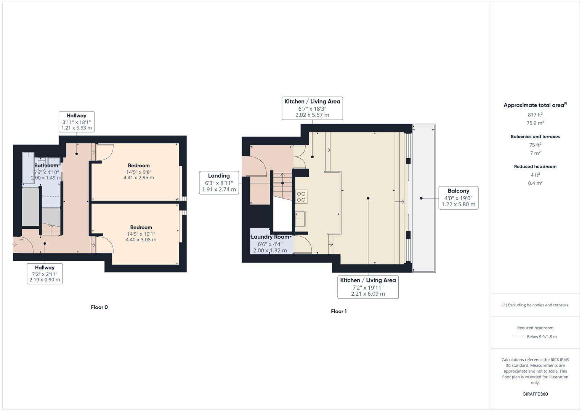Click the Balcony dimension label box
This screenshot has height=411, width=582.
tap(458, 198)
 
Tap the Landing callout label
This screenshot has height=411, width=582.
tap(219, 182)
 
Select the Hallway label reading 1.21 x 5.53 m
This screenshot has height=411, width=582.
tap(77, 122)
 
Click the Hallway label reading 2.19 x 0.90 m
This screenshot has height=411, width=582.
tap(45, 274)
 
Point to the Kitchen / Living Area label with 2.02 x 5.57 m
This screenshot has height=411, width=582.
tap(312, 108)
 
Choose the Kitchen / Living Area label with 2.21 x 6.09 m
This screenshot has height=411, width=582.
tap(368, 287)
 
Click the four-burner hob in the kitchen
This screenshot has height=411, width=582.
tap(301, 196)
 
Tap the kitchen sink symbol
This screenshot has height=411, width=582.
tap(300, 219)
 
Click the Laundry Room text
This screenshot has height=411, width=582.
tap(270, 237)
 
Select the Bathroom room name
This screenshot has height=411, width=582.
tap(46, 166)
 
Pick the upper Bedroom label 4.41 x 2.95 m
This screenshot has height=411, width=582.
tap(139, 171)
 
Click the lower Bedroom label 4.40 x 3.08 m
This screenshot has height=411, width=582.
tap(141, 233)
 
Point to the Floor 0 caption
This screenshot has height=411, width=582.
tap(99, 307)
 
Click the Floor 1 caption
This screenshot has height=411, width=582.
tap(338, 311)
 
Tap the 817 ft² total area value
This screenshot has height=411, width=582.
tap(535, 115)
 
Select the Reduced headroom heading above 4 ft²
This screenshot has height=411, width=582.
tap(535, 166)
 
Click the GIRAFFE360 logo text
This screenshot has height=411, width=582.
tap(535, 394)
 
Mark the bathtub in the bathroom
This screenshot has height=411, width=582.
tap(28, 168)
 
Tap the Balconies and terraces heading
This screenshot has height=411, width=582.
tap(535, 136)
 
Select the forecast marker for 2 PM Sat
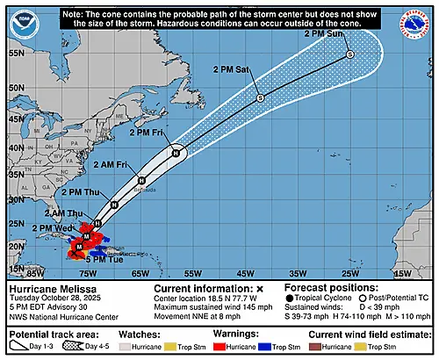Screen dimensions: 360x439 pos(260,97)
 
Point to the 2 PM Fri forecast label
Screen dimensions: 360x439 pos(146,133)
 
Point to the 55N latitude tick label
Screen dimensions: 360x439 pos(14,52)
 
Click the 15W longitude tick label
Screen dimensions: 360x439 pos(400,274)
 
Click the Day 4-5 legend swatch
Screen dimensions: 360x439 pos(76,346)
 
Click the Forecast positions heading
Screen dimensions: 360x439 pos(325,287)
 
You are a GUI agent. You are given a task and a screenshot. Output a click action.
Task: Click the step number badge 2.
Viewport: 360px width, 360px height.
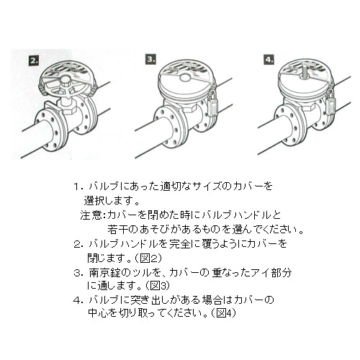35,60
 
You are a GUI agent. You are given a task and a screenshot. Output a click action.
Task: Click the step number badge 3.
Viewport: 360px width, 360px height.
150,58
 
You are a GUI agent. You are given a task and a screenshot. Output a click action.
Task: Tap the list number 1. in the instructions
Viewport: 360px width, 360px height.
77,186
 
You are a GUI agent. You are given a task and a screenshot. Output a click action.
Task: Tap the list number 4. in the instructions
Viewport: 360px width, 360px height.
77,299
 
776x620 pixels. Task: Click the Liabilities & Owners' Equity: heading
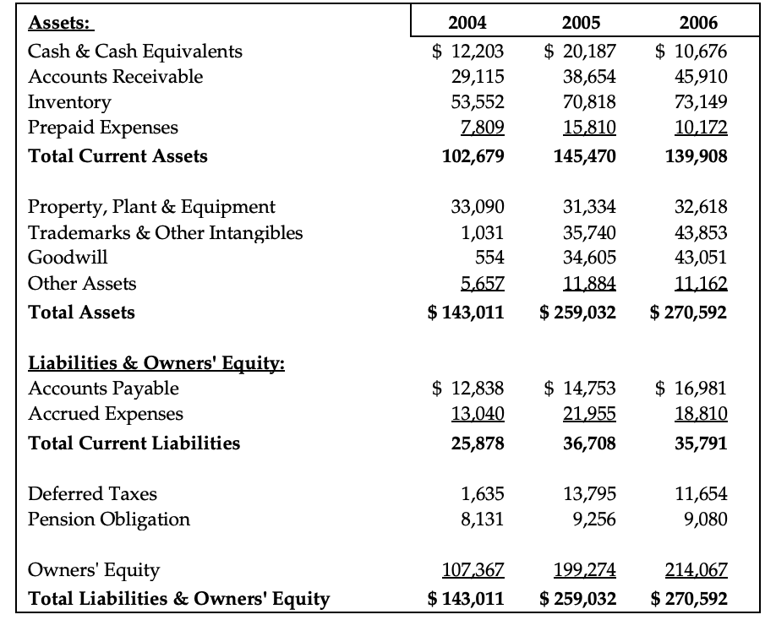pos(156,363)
§
Goal of the exercise :: Please copy the records from the line with "Click the GIRAFFE360 logo text" to the line with "Screen dimensions: 360x439 pos(14,52)", leaving out the pictures.

Answer in full ::
Click the GIRAFFE360 logo text
This screenshot has height=411, width=582.
tap(535, 394)
 
Mark the bathtub in the bathroom
This screenshot has height=411, width=582.
tap(28, 168)
 
Tap the Balconies and terraces heading
This screenshot has height=411, width=582.
tap(535, 136)
 
Select the forecast marker for 2 PM Sat
Screen dimensions: 360x439 pos(260,97)
 
Point to the 2 PM Fri forecast label
Screen dimensions: 360x439 pos(146,133)
 
Point to the 55N latitude tick label
Screen dimensions: 360x439 pos(14,52)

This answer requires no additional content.